“For just as the body without the spirit is dead, so also faith without works is dead.”
Is a person justified, i.e., made righteous or saved, by good works or by faith alone? No one argues whether or not good works are important in and of themselves—they are the behaviors that define the Christian life! The argument is over whether or not they have any redemptive and saving quality to them. James 2:14-26 provides much of the kindling in this heated debate by stating that “faith without works is dead” or useless (2:17, 20, 26) and that a person is “justified by works and not faith alone” (2:24). Paul, on the other hand, leaves no doubt in his reader’s minds that salvation is a gift from God given by grace and accepted through faith. He highlights the fact that salvation is not acquired “as a result of works, that no one should boast” (Ephesians 2:8-9; see also Romans 3:28; 10:9, 13; 2 Timothy 3:15; Titus 2:11; 3:5).
Are Paul and James at odds theologically?—of course not! Paul is discussing the manner in which a person comes to faith—saving faith precedes work; James, on the other hand, is discussing how genuinely saved persons behave—works are a proof of faith. Both Paul and James use Abraham to support their arguments (2:23 and Romans 4:3; Genesis 15:6). Paul argues that Abraham put his faith in Jehovah God—the only one who is capable of justifying the ungodly—and that his belief was sufficient enough to be rewarded with righteousness. James, on the other hand, uses Abraham’s willingness to obey God and sacrifice his son, Isaac (Genesis 22:2), as evidence that the righteousness he had received from God was genuine. Note that Abraham’s act of obedience (Genesis 22:2) comes after his belief in Jehovah produced righteousness (Genesis 15:6). Paul’s emphasis is on the Giver of righteousness while James is on what righteousness should produce: good and charitable deeds, as Abraham and Rahab illustrate.
Paul and James are not only looking at righteousness from a different perspective, they are also looking differently at faith. James is confronting people who see faith as one dimensional; a belief in an aspect of God: “You believe that God is one.” Good for you; so do demons (2:19). Society is inundated with people who believe in “god” but see him as or allow him to become secondary to their more mundane interests. Such faith is useless (2:20). Paul, on the other hand, describes faith as James wants his readers to understand it: an explicit oral and open commitment to Christ as Lord; a heartfelt belief in his death, burial, and resurrection that results in righteousness, i.e., salvation (Romans 10:9-10). Such faith will endure tribulation (1:2-6), pursue righteousness and help families who have lost their providers (1:27), make available a place of worship that is free of favoritism (2:1-13), and clothe and feed one’s neighbors (2:14-15).

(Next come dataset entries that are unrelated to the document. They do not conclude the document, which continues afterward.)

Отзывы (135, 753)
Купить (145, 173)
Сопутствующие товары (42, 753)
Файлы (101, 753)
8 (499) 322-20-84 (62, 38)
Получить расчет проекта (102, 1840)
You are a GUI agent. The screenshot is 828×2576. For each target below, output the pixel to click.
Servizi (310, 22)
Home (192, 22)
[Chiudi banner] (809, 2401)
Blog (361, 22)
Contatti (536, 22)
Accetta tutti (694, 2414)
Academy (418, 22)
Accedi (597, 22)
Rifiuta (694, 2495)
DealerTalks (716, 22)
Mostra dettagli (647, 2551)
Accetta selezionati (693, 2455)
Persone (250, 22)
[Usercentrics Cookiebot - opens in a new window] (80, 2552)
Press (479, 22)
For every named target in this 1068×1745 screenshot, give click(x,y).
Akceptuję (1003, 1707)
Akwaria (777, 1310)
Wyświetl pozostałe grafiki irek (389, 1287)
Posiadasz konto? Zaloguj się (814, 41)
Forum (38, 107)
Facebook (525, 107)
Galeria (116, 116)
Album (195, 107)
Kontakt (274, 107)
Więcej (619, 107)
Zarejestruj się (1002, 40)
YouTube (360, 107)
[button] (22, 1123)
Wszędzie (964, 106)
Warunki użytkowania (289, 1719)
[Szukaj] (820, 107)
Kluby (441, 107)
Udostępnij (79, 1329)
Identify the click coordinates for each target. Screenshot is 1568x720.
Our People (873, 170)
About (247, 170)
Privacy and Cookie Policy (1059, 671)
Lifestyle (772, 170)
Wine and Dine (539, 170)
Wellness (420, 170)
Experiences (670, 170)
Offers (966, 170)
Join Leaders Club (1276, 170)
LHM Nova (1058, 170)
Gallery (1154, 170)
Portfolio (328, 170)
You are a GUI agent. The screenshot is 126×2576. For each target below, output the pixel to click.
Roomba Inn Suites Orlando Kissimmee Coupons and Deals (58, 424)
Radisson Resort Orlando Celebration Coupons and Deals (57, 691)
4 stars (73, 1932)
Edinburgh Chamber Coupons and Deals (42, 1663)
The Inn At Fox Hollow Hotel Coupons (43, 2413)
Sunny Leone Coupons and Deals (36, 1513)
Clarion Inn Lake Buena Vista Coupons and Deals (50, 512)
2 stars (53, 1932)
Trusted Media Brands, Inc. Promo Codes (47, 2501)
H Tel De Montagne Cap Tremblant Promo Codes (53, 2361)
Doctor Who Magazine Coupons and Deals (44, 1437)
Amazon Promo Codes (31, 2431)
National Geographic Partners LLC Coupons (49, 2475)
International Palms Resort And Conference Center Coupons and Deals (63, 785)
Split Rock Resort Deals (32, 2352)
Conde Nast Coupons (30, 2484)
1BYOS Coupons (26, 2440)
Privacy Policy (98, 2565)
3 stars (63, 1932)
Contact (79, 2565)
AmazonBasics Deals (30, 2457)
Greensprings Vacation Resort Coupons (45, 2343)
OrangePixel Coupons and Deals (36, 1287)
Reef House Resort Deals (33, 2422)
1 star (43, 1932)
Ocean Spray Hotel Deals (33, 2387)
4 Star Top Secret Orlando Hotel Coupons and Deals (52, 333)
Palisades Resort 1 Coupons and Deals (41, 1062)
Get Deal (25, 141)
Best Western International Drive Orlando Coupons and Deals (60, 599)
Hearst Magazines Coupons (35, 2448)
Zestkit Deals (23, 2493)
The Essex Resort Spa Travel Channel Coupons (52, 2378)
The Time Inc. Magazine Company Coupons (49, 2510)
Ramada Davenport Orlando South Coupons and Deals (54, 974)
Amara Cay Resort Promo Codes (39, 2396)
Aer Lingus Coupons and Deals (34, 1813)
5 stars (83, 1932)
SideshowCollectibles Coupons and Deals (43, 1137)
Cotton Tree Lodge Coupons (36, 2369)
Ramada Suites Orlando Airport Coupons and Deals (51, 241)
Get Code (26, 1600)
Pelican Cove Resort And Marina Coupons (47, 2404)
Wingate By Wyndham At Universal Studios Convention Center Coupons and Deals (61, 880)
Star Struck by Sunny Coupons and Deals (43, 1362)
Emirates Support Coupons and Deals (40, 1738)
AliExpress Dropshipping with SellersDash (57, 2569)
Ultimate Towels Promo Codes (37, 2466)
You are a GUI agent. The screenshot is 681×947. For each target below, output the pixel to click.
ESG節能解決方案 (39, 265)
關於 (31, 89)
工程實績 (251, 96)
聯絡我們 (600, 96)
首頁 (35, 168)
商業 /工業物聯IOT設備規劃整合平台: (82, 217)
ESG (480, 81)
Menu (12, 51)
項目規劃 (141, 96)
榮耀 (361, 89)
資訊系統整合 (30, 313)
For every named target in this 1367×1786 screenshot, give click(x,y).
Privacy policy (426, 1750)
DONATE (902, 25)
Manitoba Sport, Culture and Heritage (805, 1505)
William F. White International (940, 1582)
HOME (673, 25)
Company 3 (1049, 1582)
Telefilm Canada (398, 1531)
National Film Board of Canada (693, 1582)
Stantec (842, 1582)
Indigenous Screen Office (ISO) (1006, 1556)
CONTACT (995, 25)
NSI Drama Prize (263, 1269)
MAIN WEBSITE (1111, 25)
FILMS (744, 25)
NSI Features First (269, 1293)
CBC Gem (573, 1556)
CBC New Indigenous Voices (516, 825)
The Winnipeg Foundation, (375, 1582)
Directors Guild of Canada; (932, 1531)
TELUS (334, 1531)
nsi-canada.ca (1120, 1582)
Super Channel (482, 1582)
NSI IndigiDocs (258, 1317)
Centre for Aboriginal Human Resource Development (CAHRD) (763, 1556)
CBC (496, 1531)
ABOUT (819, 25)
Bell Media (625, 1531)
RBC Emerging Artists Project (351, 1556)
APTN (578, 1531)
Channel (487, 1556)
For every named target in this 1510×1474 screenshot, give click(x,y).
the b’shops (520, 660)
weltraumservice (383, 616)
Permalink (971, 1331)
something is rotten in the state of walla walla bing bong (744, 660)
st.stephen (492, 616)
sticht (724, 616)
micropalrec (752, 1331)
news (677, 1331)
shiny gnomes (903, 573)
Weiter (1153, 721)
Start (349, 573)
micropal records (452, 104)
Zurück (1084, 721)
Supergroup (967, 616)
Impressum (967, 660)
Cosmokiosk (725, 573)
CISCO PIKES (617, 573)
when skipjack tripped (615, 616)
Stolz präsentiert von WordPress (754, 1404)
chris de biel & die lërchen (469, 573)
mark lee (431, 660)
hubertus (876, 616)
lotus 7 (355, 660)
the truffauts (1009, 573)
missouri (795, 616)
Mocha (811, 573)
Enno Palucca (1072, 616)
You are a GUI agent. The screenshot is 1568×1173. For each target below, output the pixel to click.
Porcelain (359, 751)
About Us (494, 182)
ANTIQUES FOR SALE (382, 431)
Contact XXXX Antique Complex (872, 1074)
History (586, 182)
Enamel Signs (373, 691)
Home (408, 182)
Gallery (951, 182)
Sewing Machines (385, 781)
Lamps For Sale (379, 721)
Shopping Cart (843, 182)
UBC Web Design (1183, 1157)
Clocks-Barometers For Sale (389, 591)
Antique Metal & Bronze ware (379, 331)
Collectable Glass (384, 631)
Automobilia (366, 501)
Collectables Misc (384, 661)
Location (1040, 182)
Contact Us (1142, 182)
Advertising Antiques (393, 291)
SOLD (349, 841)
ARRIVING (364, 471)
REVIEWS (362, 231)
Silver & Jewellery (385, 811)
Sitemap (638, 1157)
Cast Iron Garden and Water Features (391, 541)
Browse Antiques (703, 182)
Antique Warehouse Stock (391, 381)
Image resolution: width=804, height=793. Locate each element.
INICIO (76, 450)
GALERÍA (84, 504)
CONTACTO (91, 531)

Paul and James also use the word, justify or declare righteous, differently. Paul uses the word to describe what God, through faith, does to the repentant sinner—he makes them righteous (Romans 4:5; 8:33; 5:1; Galatians 3:24). James uses the word to describe what the believer’s work evidences—their work shows or proves their righteous standing before God (2:21, 24, 25). By faith, an unbeliever is made righteous; by works, a believer is shown to be righteous. Works are to faith what breath is to our bodies (2:26). One cannot exist without the other. This is James’s point. “I will show you my faith by my works” (2:18). Works are a natural corollary of faith—they are the breath of faith.